+++ DATA SHOWN +++
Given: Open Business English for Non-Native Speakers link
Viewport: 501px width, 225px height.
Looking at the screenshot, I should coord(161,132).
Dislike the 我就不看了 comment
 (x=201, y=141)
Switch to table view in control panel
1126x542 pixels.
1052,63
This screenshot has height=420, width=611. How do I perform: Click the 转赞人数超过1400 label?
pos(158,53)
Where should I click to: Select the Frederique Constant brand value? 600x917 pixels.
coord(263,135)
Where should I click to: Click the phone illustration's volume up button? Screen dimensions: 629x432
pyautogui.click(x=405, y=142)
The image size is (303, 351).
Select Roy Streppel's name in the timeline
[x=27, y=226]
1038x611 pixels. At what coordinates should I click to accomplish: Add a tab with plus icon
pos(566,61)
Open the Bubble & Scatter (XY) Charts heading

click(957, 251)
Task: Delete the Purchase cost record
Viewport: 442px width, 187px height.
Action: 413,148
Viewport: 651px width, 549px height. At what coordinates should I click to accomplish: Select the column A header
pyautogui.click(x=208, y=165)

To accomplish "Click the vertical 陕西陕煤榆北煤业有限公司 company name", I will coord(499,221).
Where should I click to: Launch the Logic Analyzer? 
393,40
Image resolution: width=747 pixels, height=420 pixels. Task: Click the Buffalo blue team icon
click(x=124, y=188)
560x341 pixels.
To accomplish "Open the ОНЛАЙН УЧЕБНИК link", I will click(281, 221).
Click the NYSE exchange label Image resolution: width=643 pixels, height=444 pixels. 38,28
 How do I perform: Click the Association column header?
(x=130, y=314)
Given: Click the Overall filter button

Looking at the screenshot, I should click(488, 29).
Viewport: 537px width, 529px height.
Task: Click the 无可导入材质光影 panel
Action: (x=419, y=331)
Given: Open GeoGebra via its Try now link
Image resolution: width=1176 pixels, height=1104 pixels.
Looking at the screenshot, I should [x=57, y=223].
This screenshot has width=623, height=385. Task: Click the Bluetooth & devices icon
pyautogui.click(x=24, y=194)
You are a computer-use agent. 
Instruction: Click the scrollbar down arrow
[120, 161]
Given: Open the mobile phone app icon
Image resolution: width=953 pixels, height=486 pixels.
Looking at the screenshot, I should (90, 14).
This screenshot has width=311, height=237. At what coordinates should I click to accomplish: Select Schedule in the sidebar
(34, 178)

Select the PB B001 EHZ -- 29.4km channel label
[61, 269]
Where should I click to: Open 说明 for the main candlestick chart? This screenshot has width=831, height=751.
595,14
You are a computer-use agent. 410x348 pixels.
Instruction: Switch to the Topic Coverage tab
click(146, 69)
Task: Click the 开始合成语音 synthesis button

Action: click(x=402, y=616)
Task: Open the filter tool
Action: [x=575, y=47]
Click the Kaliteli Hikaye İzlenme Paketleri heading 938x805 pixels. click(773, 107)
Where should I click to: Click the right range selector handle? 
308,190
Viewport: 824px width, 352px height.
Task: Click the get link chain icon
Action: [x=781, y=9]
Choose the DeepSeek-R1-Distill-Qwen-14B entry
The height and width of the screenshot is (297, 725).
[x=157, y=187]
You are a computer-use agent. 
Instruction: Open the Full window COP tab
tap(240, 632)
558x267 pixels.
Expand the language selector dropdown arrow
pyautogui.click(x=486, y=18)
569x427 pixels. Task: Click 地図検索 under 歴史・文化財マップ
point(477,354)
+++
Whatever appears in the material must be set down again, word for word.

Given: Open Business English for Non-Native Speakers link
Viewport: 501px width, 225px height.
Looking at the screenshot, I should coord(161,132).
Dislike the 我就不看了 comment
 (x=201, y=141)
Switch to table view in control panel
1126x542 pixels.
1052,63
This screenshot has height=420, width=611. How do I perform: Click the 转赞人数超过1400 label?
pos(158,53)
Where should I click to: Select the Frederique Constant brand value? 600x917 pixels.
coord(263,135)
Where should I click to: Click the phone illustration's volume up button? Screen dimensions: 629x432
pyautogui.click(x=405, y=142)
The image size is (303, 351).
Select Roy Streppel's name in the timeline
[x=27, y=226]
1038x611 pixels. At what coordinates should I click to accomplish: Add a tab with plus icon
pos(566,61)
Open the Bubble & Scatter (XY) Charts heading

click(957, 251)
Task: Delete the Purchase cost record
Viewport: 442px width, 187px height.
Action: 413,148
Viewport: 651px width, 549px height. At what coordinates should I click to accomplish: Select the column A header
pyautogui.click(x=208, y=165)

To accomplish "Click the vertical 陕西陕煤榆北煤业有限公司 company name", I will coord(499,221).
Where should I click to: Launch the Logic Analyzer? 
393,40
Image resolution: width=747 pixels, height=420 pixels. Task: Click the Buffalo blue team icon
click(x=124, y=188)
560x341 pixels.
To accomplish "Open the ОНЛАЙН УЧЕБНИК link", I will click(281, 221).
Click the NYSE exchange label Image resolution: width=643 pixels, height=444 pixels. 38,28
 How do I perform: Click the Association column header?
(x=130, y=314)
Given: Click the Overall filter button

Looking at the screenshot, I should click(488, 29).
Viewport: 537px width, 529px height.
Task: Click the 无可导入材质光影 panel
Action: (x=419, y=331)
Given: Open GeoGebra via its Try now link
Image resolution: width=1176 pixels, height=1104 pixels.
Looking at the screenshot, I should [x=57, y=223].
This screenshot has width=623, height=385. Task: Click the Bluetooth & devices icon
pyautogui.click(x=24, y=194)
You are a computer-use agent. 
Instruction: Click the scrollbar down arrow
[120, 161]
Given: Open the mobile phone app icon
Image resolution: width=953 pixels, height=486 pixels.
Looking at the screenshot, I should (90, 14).
This screenshot has width=311, height=237. At what coordinates should I click to accomplish: Select Schedule in the sidebar
(34, 178)

Select the PB B001 EHZ -- 29.4km channel label
[61, 269]
Where should I click to: Open 说明 for the main candlestick chart? This screenshot has width=831, height=751.
595,14
You are a computer-use agent. 410x348 pixels.
Instruction: Switch to the Topic Coverage tab
click(146, 69)
Task: Click the 开始合成语音 synthesis button

Action: click(x=402, y=616)
Task: Open the filter tool
Action: [x=575, y=47]
Click the Kaliteli Hikaye İzlenme Paketleri heading 938x805 pixels. click(773, 107)
Where should I click to: Click the right range selector handle? 
308,190
Viewport: 824px width, 352px height.
Task: Click the get link chain icon
Action: [x=781, y=9]
Choose the DeepSeek-R1-Distill-Qwen-14B entry
The height and width of the screenshot is (297, 725).
[x=157, y=187]
You are a computer-use agent. 
Instruction: Open the Full window COP tab
tap(240, 632)
558x267 pixels.
Expand the language selector dropdown arrow
pyautogui.click(x=486, y=18)
569x427 pixels. Task: Click 地図検索 under 歴史・文化財マップ
point(477,354)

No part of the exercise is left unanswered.